External beam radiation therapy is a type of radiation where a special beam of radiation is aimed directly at the lesion. This type of therapy is a local therapy that only treats a specific area of the body. Patients are given a radiation dose through a special machine that rotates around the patient. This rotation allows the lesion to be accessed from different angles, which provides a more complete treatment. In one study of 18 patients, almost three-quarters of patients responded to a low-dose treatment.59 However, some patients had to be retreated after a few months because the lesion remained or recurred.
When many small lesions are present, a small amount of drug—usually interferon,37 corticosteroid, or the monoclonal antibody rituximab (Rituxan®; described under Biologic Therapies)60—can be injected directly into the lesion.55
This type of treatment has only been tested in a limited number of patients, so there is much that is still not well understood.

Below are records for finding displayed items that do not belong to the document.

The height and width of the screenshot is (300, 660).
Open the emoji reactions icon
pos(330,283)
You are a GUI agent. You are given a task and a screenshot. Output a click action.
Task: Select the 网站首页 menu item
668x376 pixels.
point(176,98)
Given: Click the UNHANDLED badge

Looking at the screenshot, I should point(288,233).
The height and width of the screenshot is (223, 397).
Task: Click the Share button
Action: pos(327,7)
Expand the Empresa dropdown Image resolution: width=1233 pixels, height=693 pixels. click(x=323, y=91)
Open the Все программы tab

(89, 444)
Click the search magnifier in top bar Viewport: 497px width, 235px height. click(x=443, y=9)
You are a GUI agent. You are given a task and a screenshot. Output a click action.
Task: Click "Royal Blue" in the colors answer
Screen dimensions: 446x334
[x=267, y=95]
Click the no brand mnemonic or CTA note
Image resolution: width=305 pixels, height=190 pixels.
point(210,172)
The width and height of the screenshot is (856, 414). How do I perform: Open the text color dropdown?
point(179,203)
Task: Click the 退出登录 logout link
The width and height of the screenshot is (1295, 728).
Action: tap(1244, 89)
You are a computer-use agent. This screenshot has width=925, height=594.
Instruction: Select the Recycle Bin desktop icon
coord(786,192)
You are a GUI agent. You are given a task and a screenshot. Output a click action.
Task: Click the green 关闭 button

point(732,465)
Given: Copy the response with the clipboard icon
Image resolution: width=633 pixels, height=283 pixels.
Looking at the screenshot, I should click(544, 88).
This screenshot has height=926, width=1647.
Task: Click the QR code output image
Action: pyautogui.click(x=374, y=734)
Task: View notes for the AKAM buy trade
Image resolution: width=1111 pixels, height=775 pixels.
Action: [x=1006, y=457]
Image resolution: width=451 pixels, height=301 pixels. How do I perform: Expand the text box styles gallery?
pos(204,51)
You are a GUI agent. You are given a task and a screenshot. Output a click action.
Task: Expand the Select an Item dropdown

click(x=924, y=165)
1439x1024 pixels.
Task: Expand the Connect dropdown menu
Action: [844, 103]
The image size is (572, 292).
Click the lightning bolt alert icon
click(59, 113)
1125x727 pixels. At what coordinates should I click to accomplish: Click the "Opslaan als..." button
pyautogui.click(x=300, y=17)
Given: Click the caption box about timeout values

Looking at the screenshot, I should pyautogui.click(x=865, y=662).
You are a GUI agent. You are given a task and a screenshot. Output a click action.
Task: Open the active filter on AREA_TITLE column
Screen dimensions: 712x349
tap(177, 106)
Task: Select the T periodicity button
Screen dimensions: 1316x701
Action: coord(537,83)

However, in the limited studies that have been done, patients did not experience adverse reactions except pain at the injection site. The rates of complete remission with this treatment are high and, in some cases, lesions other than the one injected showed regression. However, recurrences were also common.
Rituximab was the first monoclonal antibody approved by the US Food and Drug Administration (FDA) for cancer. Rituximab targets the CD20 antigen, which is on the surface of both normal and abnormal cells. The CD20 molecule is a key target for anti-cancer therapies because it is highly expressed in most B-cell malignancies.
Rituximab is the most common biologic drug used in lymphoma treatment regimens, either alone or in combination with standard chemotherapy regimens. For example, rituximab is used as first-line therapy with CHOP for aggressive B-cell lymphomas.
With systemic rituximab therapy, there is a drop in the number of normal B cells as well as a decrease in the malignant lymphoma cells. This is a reasonable treatment for patients with multiple and/or symptomatic lesions, widespread disease, and involvement of sites that are not appropriate for radiotherapy, such as the head. Most patients respond to treatment for 4 to 39 months before relapse.55,62-64
Radioimmunotherapy (RIT) is a targeted delivery system to help kill cancerous cells. With this treatment, a monoclonal antibody is attached to a radioactive element. The monoclonal antibody recognizes the cancer cells and takes the radioactive element to the cancer cell to kill it.
RIT consists of a targeted therapy such as rituximab with a source of radiation attached. RIT acts as a “guided missile” to destroy cancer cells by attaching to the lymphoma cell and delivering small doses of medicine and radioactivity to it.
There are 2 RIT products currently approved by the FDA: yttrium-90 (90Y)-ibritumomab tiuxetan (Zevalin®)65 and tositumomab (Bexxar). Both treatments recognize the specific antigen CD20 on the surface of cancer cells in patients with B-cell non-Hodgkin lymphoma.
In general, 90Y-ibritumomab tiuxetan and tositumomab cause fewer side effects than traditional chemotherapy agents.
GlaxoSmithKline recently announced plans to discontinue the manufacture and sale of tositumomab in 2014, so the availability of this RIT will be limited.
For both 90Y-ibritumomab tiuxetan and tositumomab, serious complications may include skin infections, severe allergic reactions, and temporary lowering of blood cell counts. These drugs are usually given when patients do not respond to rituximab.